Ed ecco che il mondo intero si divide in due categorie:
1) i batteri semplici, quelli che nascono, crescono, mangiano, si riproducono e muoiono.
A tenere a bada questi esseri monocellulari bastano le religioni tradizionali classiche, con l’idea semplice del paradiso, del dio buono e comprensivo, delle vergini, dei fiumi di latte ecc. Il concetto è banale: tu fai il buono, il povero e l’ignorante qui sulla terra ed andrai in paradiso. Peccato che non ti danno garanzie ed il paradiso non l’ha mai visto nessuno, o perlomeno mai nessuno è tronato indietro a raccontarlo. Ma alle amebe basta, e ne hanno paura, perchè se non fanno i poveri, ignoranti e buoni e non hanno paura di dio andranno all’inferno. Li riconosci perchè parlano solo di calcio, politica, contenuti televisivi, mode del momento, e gossip e vanno in chiesa la domenica perchè…non si sa mai.
2) una specie di batteri più evoluta, pluricellulare, che in generale osteggia le religioni tradizionali. E’ molto fiorente in occidente e si appropria parassitariamente delle religioni alternative orientali cercando di adattarle ad un mondo diverso, come se il pivot dei Lakers volesse indossare gli scarpini da danza di Carla Fracci. Non credono di solito in dio, ma “sentono” che c’è qualcosa che poi nessuno sa mai che cazzo è davvero, e seguono una marea di nuovi guru, ognuno col suo piccolo serbatoio di batteri da nutrire.
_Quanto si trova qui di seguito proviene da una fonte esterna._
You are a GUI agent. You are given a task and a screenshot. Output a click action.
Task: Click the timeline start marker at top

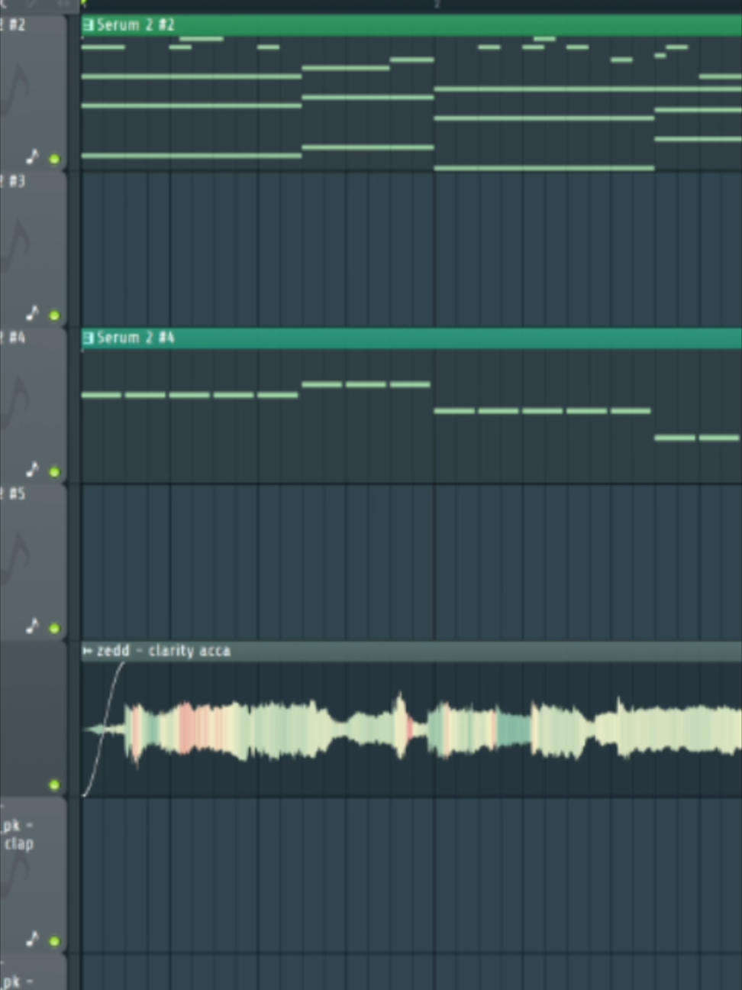pyautogui.click(x=84, y=3)
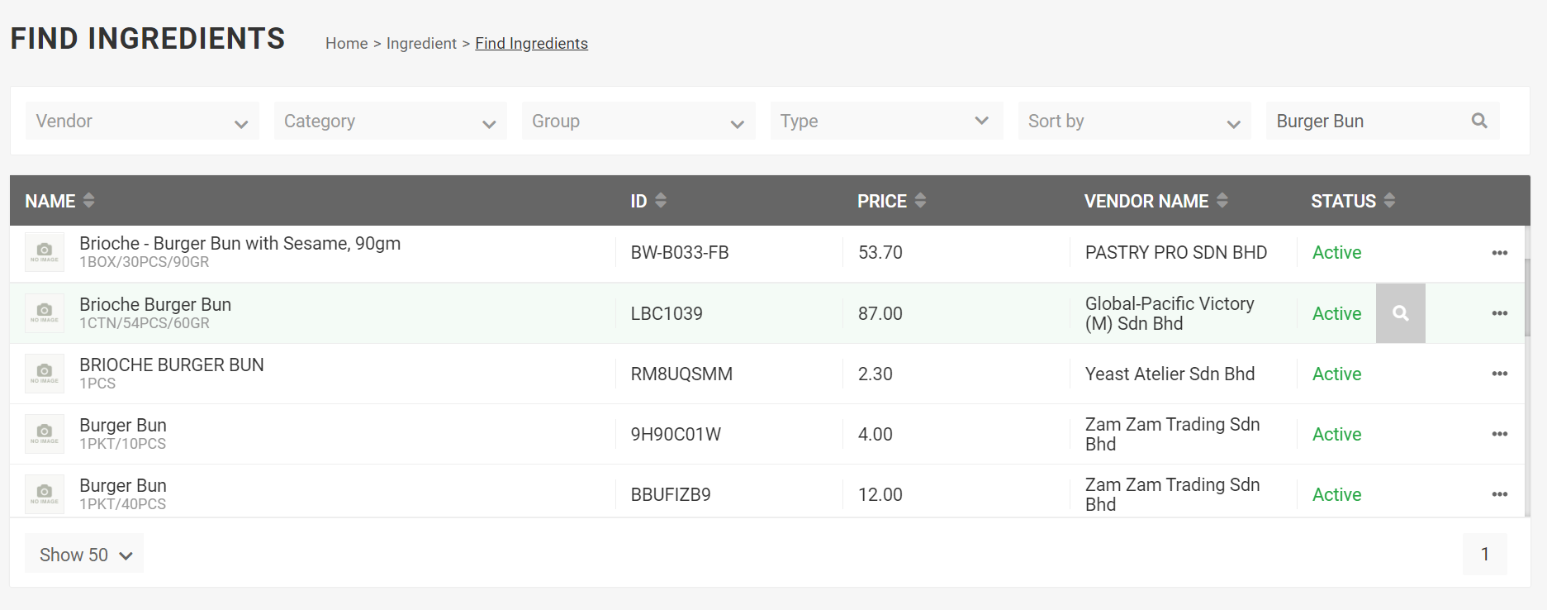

La classificazione di questi newguru è molto frammentata ma più elaborata rispetto ai rappresentanti delle religioni ufficiali, per andare incontro alle esigenze dei batteri evoluti. Hanno tutti una linea comune che è quella di raggiungere fantomatiche illuminazioni, stati di benessere estatici, distacchi emotivi, pensa positivo, desideralo e lo avrai, il tutto nella frenetica ricerca della “luce” in opposizione all’oscurità da rifuggire. Tu sei quanto, mente quantica, cervello quantico, medicina quantica…parolina magica che neanche sanno cosa significa ma fa fico ed è un brand che fa presa su questa specie di batteri-polli. Li riconosci perchè sono schifati dagli argomenti della prima categoria ed hanno il loro linguaggio new age, joga in 1000 forme, meditazioni a quintali, intricati discorsi sul tutto è uno, la realtà è un’illusione, volemose bene, compassione, amore, mangia vegan, e la loro massima ambizione è la sconfitta del fantomatico EGO, una specie di mostro finale dei videogiochi.
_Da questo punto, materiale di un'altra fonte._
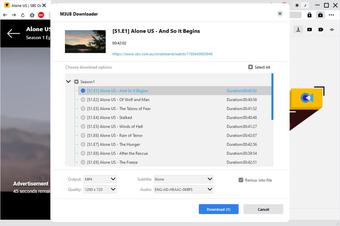Expand the Quality 1280 x 720 dropdown

point(100,190)
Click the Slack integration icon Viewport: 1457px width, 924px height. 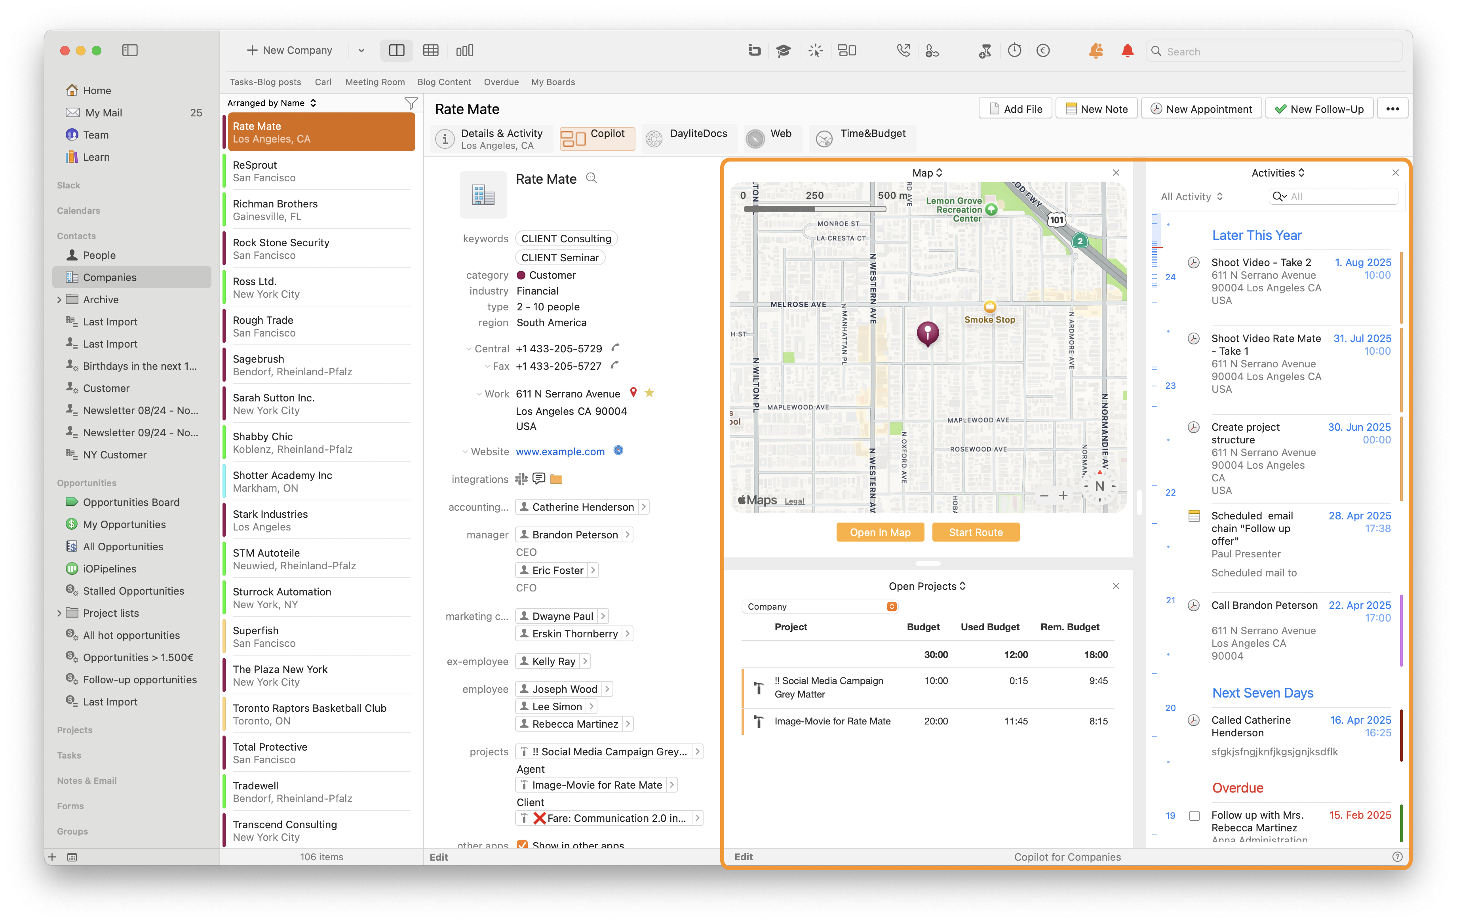pos(520,479)
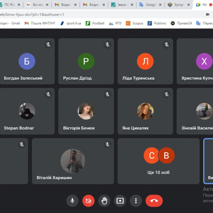The width and height of the screenshot is (213, 213).
Task: Close the 'Всі нов' browser tab
Action: [47, 5]
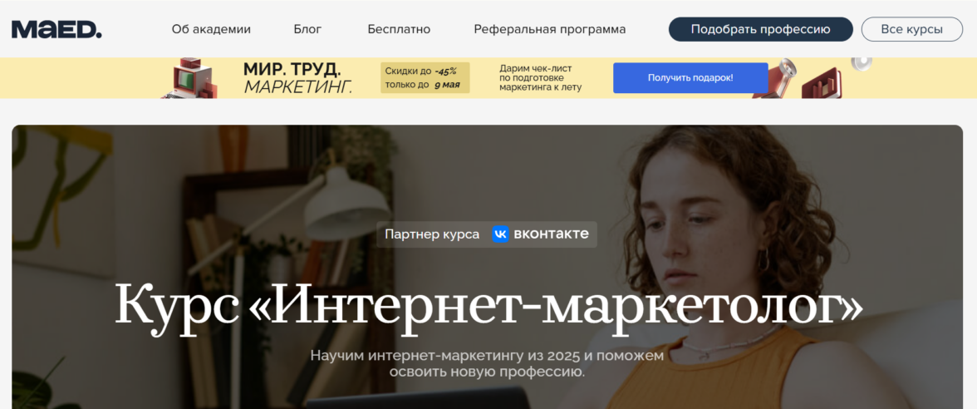Open the Об академии menu item
This screenshot has height=409, width=977.
pos(211,29)
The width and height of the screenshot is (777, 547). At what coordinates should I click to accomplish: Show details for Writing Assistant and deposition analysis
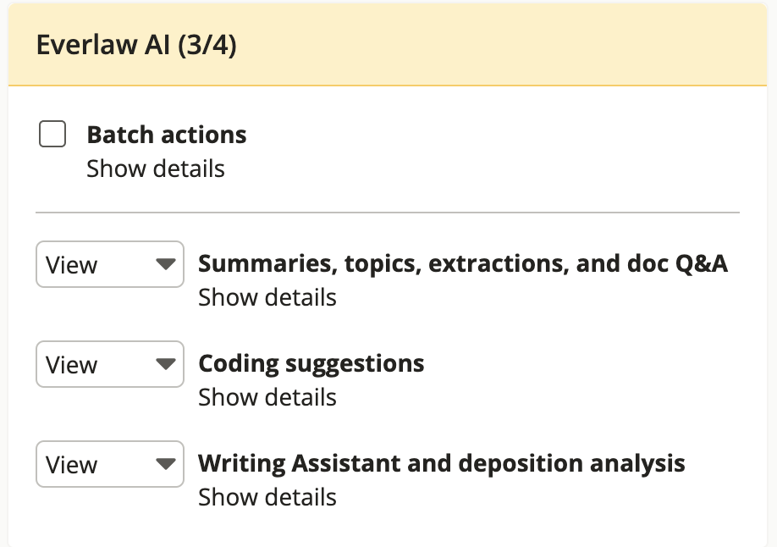tap(267, 497)
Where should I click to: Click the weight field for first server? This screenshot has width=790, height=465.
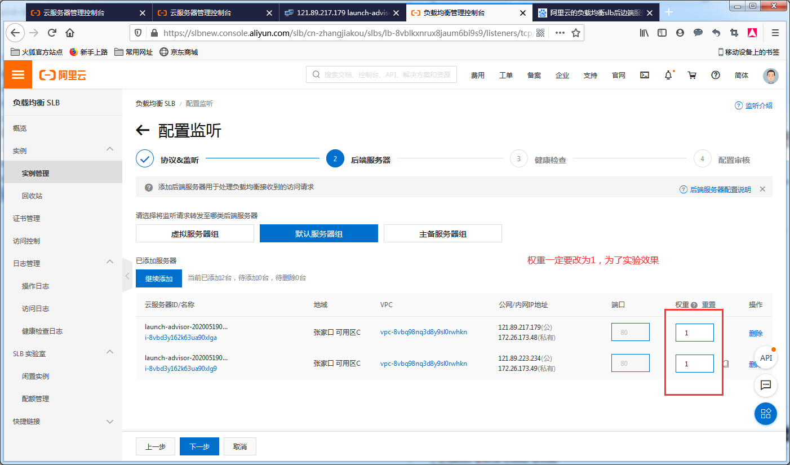pyautogui.click(x=694, y=333)
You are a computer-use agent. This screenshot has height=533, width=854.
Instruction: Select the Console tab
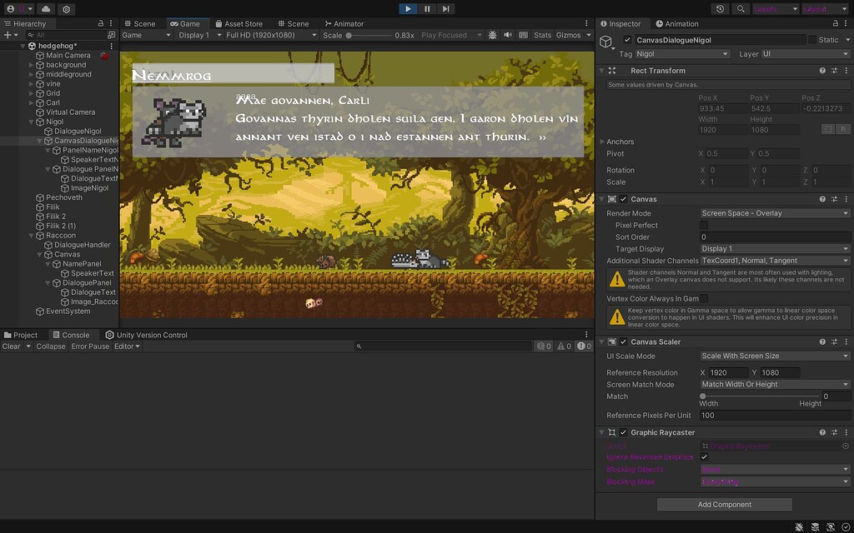(74, 334)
Hanno attuato la “speciazione” e adesso sono pochi e speciali, perchè stanno solo seguendo una via diversa ma parallela a quegli altri, senza rendersi conto che entrambe quelle vie finiscono nello stesso baratro.
I primi si sono rinchiusi in una cella di 4 pareti, i secondi in un labirinto, ma sempre in gabbia sono.
Sia la prima che la seconda categoria umane descritte sono impossibilitate a raggiungere uno stato di benessere e, del resto, i risultati lo dimostrano. Se religioni e newguru funzionassero davvero saremmo tutti più felici invece mi sembra che aumentano sempre di più le nevrosi e le alienazioni e le persone sono sempre più nella merda. Squadra che perde si cambia.
Quindi, cosa resta?
Resta quello che c’è sempre stato. TU ed i tuoi desideri, qualunque essi siano.
Non lasciatevi ingannare da quelli che affermano che per raggiungere l’illuminazione bisogna distaccarsi dall’ego. L’ego sei tu! E non è distaccato dal tuo essere, è parte di te e se cerchi di sopprimerlo con qualche tecnica new age o religiosa del cazzo, si incazza e ti morde di brutto. Ed è quello che sta succedendo a tutti. Eliminando l’Ego, stiamo assistendo ad un suicidio collettivo di massa. L’ego è l’arma che ci è stata data alla nascita per difenderci e devi solo saperla usare, non devi disfartene, altrimenti resterai con le chiappe da fuori, pronto a fare la felicità dei furbacchioni.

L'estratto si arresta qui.